INFORMATION GIVEN -

###

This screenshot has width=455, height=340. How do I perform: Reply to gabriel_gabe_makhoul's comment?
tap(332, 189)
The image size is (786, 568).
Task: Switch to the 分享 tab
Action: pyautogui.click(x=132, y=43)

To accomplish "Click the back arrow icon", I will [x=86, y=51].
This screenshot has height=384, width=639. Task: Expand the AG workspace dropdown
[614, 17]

###

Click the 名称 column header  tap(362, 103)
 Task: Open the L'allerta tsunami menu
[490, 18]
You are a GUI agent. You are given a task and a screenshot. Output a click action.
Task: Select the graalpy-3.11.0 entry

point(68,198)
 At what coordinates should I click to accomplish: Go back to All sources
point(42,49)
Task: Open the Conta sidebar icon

###

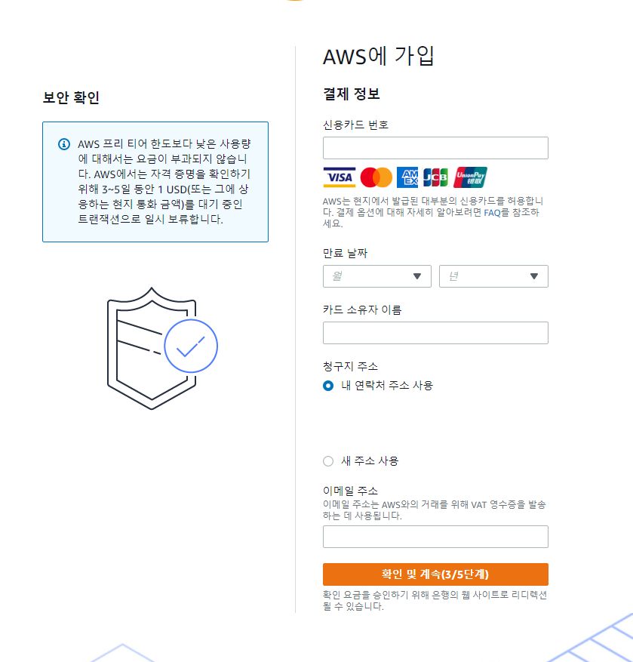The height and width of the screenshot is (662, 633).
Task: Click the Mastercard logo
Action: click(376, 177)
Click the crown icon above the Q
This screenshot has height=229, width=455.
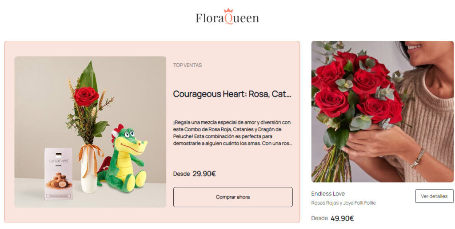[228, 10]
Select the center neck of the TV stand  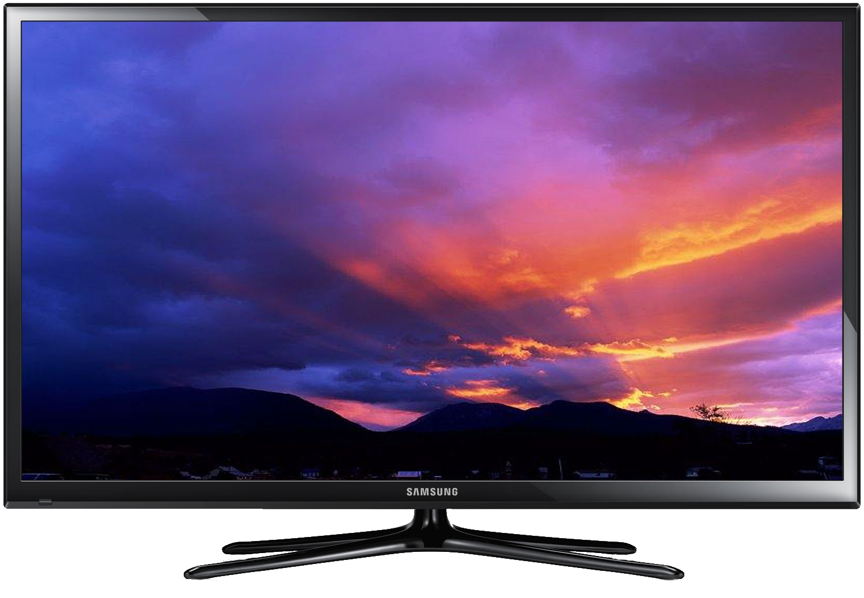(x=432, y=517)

###

TASK DETAILS - Only the lines above starting at the one containing "At what coordinates" and ending at the one containing "Task: Open the Conta sidebar icon", both included, are to be returned, exactly as they read.

RESPONSE BOX -
 At what coordinates should I click to accomplish: Go back to All sources
point(42,49)
Task: Open the Conta sidebar icon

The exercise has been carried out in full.